(Interface element records)
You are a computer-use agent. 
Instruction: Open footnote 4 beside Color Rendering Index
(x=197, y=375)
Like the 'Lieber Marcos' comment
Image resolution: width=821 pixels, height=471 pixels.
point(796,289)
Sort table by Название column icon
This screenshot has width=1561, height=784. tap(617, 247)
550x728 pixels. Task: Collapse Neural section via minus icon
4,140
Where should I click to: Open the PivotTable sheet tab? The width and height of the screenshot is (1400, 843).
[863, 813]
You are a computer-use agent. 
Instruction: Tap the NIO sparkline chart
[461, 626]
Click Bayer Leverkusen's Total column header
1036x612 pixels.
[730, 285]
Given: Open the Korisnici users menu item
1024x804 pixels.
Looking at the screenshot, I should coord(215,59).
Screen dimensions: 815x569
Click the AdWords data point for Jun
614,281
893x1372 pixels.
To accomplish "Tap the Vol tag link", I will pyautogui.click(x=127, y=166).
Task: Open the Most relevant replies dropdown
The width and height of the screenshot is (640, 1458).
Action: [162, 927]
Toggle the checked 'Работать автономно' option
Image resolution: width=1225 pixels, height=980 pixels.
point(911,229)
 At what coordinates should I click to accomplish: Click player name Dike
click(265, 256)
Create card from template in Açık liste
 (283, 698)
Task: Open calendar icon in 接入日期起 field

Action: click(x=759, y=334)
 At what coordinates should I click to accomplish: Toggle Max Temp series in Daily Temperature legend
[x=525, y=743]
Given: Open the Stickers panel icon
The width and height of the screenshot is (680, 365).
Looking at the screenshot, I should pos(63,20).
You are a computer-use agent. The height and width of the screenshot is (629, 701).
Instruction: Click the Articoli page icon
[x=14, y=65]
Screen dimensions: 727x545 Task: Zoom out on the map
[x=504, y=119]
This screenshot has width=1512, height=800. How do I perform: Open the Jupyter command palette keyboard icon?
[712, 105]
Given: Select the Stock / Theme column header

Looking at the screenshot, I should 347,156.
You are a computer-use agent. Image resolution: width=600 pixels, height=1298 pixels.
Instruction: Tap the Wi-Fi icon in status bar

## What to do
Reproduce all of the records above word for word, with every line kept unchanged.

## Correct answer
You are a computer-use agent. 
Instruction: Open footnote 4 beside Color Rendering Index
(x=197, y=375)
Like the 'Lieber Marcos' comment
Image resolution: width=821 pixels, height=471 pixels.
point(796,289)
Sort table by Название column icon
This screenshot has width=1561, height=784. tap(617, 247)
550x728 pixels. Task: Collapse Neural section via minus icon
4,140
Where should I click to: Open the PivotTable sheet tab? The width and height of the screenshot is (1400, 843).
[863, 813]
You are a computer-use agent. 
Instruction: Tap the NIO sparkline chart
[461, 626]
Click Bayer Leverkusen's Total column header
1036x612 pixels.
[730, 285]
Given: Open the Korisnici users menu item
1024x804 pixels.
Looking at the screenshot, I should coord(215,59).
Screen dimensions: 815x569
Click the AdWords data point for Jun
614,281
893x1372 pixels.
To accomplish "Tap the Vol tag link", I will pyautogui.click(x=127, y=166).
Task: Open the Most relevant replies dropdown
The width and height of the screenshot is (640, 1458).
Action: [162, 927]
Toggle the checked 'Работать автономно' option
Image resolution: width=1225 pixels, height=980 pixels.
point(911,229)
 At what coordinates should I click to accomplish: Click player name Dike
click(265, 256)
Create card from template in Açık liste
 (283, 698)
Task: Open calendar icon in 接入日期起 field

Action: click(x=759, y=334)
 At what coordinates should I click to accomplish: Toggle Max Temp series in Daily Temperature legend
[x=525, y=743]
Given: Open the Stickers panel icon
The width and height of the screenshot is (680, 365).
Looking at the screenshot, I should pos(63,20).
You are a computer-use agent. The height and width of the screenshot is (629, 701).
Instruction: Click the Articoli page icon
[x=14, y=65]
Screen dimensions: 727x545 Task: Zoom out on the map
[x=504, y=119]
This screenshot has width=1512, height=800. How do I perform: Open the Jupyter command palette keyboard icon?
[712, 105]
Given: Select the Stock / Theme column header

Looking at the screenshot, I should 347,156.
You are a computer-use agent. Image resolution: width=600 pixels, height=1298 pixels.
Instruction: Tap the Wi-Fi icon in status bar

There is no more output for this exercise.